- **Exercise directions**
Here are the records. Print them all exactly.
++++ Records for processing
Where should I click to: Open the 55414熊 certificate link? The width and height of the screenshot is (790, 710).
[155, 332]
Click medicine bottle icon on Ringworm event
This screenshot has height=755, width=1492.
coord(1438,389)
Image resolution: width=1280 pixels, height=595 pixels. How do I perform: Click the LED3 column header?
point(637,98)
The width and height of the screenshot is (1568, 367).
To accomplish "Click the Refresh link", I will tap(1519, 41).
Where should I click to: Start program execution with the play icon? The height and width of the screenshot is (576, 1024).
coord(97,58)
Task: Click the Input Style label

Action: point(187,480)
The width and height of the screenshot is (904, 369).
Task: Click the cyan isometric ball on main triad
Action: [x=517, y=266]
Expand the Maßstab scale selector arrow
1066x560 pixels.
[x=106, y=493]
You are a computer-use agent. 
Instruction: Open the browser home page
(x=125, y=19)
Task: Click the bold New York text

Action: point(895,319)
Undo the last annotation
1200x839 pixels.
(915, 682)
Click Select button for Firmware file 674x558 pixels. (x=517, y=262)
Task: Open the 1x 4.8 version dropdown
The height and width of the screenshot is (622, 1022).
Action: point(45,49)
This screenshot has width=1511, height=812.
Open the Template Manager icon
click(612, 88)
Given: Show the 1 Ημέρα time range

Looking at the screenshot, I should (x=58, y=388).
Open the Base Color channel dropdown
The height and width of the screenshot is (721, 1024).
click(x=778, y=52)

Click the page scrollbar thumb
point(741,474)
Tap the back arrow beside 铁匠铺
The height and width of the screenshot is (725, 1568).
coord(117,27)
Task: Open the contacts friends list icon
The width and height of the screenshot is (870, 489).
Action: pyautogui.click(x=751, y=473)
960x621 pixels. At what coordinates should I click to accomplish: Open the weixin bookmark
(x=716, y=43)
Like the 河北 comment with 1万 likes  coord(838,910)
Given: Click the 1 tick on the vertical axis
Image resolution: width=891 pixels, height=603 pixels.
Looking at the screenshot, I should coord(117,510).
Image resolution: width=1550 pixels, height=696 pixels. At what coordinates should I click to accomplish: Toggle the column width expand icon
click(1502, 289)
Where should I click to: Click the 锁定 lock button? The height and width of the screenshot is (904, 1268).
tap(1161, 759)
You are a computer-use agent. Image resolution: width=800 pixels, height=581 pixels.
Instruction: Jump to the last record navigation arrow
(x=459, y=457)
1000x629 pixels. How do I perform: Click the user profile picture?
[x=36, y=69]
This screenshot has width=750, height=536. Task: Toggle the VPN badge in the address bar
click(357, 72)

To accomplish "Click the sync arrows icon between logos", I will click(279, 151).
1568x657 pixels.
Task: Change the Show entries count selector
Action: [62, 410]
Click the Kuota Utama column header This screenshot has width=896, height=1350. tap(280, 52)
++++++++
- **Expected answer**
Where should I click to: Open the 55414熊 certificate link? The width and height of the screenshot is (790, 710).
[155, 332]
Click medicine bottle icon on Ringworm event
This screenshot has height=755, width=1492.
coord(1438,389)
Image resolution: width=1280 pixels, height=595 pixels. How do I perform: Click the LED3 column header?
point(637,98)
The width and height of the screenshot is (1568, 367).
To accomplish "Click the Refresh link", I will tap(1519, 41).
Where should I click to: Start program execution with the play icon? The height and width of the screenshot is (576, 1024).
coord(97,58)
Task: Click the Input Style label

Action: point(187,480)
The width and height of the screenshot is (904, 369).
Task: Click the cyan isometric ball on main triad
Action: [x=517, y=266]
Expand the Maßstab scale selector arrow
1066x560 pixels.
[x=106, y=493]
You are a computer-use agent. 
Instruction: Open the browser home page
(x=125, y=19)
Task: Click the bold New York text

Action: point(895,319)
Undo the last annotation
1200x839 pixels.
(915, 682)
Click Select button for Firmware file 674x558 pixels. (x=517, y=262)
Task: Open the 1x 4.8 version dropdown
The height and width of the screenshot is (622, 1022).
Action: point(45,49)
This screenshot has width=1511, height=812.
Open the Template Manager icon
click(612, 88)
Given: Show the 1 Ημέρα time range

Looking at the screenshot, I should (x=58, y=388).
Open the Base Color channel dropdown
The height and width of the screenshot is (721, 1024).
click(x=778, y=52)

Click the page scrollbar thumb
point(741,474)
Tap the back arrow beside 铁匠铺
The height and width of the screenshot is (725, 1568).
coord(117,27)
Task: Open the contacts friends list icon
The width and height of the screenshot is (870, 489).
Action: pyautogui.click(x=751, y=473)
960x621 pixels. At what coordinates should I click to accomplish: Open the weixin bookmark
(x=716, y=43)
Like the 河北 comment with 1万 likes  coord(838,910)
Given: Click the 1 tick on the vertical axis
Image resolution: width=891 pixels, height=603 pixels.
Looking at the screenshot, I should coord(117,510).
Image resolution: width=1550 pixels, height=696 pixels. At what coordinates should I click to accomplish: Toggle the column width expand icon
click(1502, 289)
Where should I click to: Click the 锁定 lock button? The height and width of the screenshot is (904, 1268).
tap(1161, 759)
You are a computer-use agent. Image resolution: width=800 pixels, height=581 pixels.
Instruction: Jump to the last record navigation arrow
(x=459, y=457)
1000x629 pixels. How do I perform: Click the user profile picture?
[x=36, y=69]
This screenshot has width=750, height=536. Task: Toggle the VPN badge in the address bar
click(357, 72)

To accomplish "Click the sync arrows icon between logos", I will click(279, 151).
1568x657 pixels.
Task: Change the Show entries count selector
Action: [62, 410]
Click the Kuota Utama column header This screenshot has width=896, height=1350. tap(280, 52)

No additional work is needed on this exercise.